● TASK 1
From the text on the HHS clinician burden roadmap, copy the words between "- HHS released" and "proposal last year.", inclusive.
● TASK 2
In the text on the HHS clinician burden roadmap, which law requires the final report that CMS and the Office of the National Coordinator for Health IT have been working on?

● TEXT PROVIDED

_ _ _ _ _ _ _

- HHS released the final version of its roadmap to decrease clinician burden through incremental changes to push EHR systems toward interoperability while easing regulatory burden.
- CMS and the Office of the National Coordinator for Health IT have been working on the final report required by the 21st Century Cures Act since mid-2017. The strategy released Friday includes near-term suggestions like EHR developers upping the user-friendliness of interfaces and aligning reporting requirements across federal payer programs.
- Though the final report contains what ONC head Don Rucker called "best next steps," industry is ready for the Trump administration to release two sweeping final rules requiring payers and providers to remove silos preventing the free flow of patient health data, the subject of a fierce public debate since their proposal last year.
Federal rules along with clunky EHR systems are among the main drivers of physician burnout and can subtract a significant chunk of time from care delivery.

_ _ _ _ _ _ _

● MATERIAL SHOWN
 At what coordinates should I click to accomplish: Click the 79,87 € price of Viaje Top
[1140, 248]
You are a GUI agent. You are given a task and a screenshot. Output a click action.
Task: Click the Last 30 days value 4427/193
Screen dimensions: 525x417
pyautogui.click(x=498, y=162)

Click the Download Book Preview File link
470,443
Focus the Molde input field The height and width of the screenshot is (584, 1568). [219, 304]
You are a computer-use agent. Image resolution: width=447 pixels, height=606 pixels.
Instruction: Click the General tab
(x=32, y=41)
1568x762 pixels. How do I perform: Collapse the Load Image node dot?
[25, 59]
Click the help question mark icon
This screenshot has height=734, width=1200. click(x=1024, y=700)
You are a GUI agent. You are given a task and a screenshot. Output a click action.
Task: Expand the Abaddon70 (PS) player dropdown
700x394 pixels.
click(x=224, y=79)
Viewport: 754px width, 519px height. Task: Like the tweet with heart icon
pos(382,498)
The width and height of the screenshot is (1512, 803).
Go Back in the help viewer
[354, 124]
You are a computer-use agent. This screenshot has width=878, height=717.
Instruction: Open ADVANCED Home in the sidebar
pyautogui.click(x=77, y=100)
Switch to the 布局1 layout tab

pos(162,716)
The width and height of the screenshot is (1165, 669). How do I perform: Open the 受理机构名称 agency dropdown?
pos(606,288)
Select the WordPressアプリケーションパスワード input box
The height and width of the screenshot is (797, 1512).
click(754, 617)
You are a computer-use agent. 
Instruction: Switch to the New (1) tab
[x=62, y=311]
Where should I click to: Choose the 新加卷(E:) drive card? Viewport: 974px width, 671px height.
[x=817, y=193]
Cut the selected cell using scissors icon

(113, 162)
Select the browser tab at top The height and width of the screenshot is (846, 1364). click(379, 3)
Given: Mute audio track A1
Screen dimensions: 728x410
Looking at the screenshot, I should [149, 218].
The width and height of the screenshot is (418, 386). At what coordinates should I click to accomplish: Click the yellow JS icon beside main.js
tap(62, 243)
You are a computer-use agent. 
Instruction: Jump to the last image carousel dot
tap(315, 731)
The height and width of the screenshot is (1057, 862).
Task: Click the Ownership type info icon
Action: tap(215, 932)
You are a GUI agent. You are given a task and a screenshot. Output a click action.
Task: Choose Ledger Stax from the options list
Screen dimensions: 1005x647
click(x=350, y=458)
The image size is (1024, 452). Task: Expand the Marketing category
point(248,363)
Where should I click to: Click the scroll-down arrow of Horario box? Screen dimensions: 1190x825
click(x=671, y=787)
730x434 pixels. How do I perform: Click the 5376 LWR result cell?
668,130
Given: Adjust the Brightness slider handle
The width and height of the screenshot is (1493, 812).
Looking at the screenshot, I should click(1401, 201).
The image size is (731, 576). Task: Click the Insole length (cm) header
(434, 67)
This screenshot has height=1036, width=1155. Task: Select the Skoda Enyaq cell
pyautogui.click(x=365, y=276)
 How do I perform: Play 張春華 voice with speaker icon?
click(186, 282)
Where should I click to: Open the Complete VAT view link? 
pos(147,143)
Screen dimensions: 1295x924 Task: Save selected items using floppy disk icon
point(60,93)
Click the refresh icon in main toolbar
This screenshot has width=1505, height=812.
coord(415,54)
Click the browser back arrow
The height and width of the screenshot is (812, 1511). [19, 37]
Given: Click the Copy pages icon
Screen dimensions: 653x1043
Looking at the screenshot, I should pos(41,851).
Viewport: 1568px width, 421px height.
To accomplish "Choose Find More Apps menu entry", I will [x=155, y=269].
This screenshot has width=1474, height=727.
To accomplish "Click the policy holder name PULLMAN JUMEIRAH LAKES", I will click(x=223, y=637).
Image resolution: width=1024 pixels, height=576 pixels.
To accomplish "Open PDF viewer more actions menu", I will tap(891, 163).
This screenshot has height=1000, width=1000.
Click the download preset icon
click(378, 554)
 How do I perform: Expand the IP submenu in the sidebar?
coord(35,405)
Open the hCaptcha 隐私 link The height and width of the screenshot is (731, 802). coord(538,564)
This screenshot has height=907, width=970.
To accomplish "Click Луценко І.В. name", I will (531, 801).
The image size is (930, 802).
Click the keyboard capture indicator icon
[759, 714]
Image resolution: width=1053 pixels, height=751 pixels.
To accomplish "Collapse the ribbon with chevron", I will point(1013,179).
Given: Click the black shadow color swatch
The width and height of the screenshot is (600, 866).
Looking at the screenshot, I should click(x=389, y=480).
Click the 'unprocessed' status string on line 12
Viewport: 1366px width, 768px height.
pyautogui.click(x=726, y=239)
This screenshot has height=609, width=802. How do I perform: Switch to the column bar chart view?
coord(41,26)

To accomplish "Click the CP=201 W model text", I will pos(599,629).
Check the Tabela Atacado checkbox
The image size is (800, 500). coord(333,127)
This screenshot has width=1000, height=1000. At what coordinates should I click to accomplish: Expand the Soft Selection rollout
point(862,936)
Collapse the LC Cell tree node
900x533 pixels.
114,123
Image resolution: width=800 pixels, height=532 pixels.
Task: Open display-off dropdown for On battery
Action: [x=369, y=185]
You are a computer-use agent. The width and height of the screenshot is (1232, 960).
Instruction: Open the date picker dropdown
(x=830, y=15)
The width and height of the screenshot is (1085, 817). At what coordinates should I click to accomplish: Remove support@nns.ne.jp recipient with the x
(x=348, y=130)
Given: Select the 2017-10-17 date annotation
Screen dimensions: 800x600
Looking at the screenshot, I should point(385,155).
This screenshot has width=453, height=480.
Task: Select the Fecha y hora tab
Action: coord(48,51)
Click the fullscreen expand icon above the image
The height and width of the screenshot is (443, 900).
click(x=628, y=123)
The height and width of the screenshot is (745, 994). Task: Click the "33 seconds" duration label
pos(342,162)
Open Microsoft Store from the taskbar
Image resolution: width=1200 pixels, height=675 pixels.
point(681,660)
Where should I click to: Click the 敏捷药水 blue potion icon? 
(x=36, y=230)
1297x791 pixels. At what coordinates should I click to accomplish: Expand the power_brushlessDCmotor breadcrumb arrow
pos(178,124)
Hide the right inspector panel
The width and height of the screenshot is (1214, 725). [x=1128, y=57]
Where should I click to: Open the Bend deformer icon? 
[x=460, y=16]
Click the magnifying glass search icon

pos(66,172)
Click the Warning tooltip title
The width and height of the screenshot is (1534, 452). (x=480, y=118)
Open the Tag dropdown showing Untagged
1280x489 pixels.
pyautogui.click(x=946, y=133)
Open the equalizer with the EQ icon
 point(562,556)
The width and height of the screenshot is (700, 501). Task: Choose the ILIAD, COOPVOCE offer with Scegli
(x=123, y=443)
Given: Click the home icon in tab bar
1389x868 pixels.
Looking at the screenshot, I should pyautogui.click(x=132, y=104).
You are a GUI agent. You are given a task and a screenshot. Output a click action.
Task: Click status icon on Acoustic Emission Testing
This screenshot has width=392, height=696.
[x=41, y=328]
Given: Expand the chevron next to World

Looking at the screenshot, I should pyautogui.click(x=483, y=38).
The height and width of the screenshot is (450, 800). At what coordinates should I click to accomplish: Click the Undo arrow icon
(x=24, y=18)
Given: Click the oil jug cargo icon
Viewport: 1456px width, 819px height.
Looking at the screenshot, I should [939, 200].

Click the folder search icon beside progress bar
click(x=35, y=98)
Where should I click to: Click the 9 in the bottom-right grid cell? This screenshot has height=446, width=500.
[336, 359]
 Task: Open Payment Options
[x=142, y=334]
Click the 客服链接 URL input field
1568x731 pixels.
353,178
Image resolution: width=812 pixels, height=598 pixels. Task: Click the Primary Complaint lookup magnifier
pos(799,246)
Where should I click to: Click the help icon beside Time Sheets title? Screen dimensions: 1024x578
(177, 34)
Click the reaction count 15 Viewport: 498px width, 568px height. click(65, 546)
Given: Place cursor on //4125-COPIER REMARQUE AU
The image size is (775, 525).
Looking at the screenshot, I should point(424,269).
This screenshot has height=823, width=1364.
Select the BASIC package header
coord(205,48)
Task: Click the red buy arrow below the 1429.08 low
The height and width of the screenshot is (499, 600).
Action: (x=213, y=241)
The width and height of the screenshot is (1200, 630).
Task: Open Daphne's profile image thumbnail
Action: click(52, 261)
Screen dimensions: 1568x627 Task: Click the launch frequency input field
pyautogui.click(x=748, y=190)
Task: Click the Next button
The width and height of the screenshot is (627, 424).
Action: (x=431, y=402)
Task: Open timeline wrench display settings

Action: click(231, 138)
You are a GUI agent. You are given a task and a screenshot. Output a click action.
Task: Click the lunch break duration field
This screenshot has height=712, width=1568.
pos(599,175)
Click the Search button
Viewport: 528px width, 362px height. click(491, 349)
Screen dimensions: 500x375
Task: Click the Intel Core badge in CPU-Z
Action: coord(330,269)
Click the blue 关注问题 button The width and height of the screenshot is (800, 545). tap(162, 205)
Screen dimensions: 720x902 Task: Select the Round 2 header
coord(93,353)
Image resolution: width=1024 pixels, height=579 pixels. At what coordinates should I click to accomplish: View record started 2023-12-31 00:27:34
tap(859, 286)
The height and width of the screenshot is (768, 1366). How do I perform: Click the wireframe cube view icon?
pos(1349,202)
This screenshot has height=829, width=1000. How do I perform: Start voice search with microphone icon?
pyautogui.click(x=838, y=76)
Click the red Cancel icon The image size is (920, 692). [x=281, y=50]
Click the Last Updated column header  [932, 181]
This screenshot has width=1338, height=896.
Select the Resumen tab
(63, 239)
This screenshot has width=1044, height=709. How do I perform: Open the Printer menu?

_ _ _ _ _ _ _

● EXPECTED ANSWER 1
- HHS released the final version of its roadmap to decrease clinician burden through incremental changes to push EHR systems toward interoperability while easing regulatory burden.
- CMS and the Office of the National Coordinator for Health IT have been working on the final report required by the 21st Century Cures Act since mid-2017. The strategy released Friday includes near-term suggestions like EHR developers upping the user-friendliness of interfaces and aligning reporting requirements across federal payer programs.
- Though the final report contains what ONC head Don Rucker called "best next steps," industry is ready for the Trump administration to release two sweeping final rules requiring payers and providers to remove silos preventing the free flow of patient health data, the subject of a fierce public debate since their proposal last year.

● EXPECTED ANSWER 2
The 21st Century Cures Act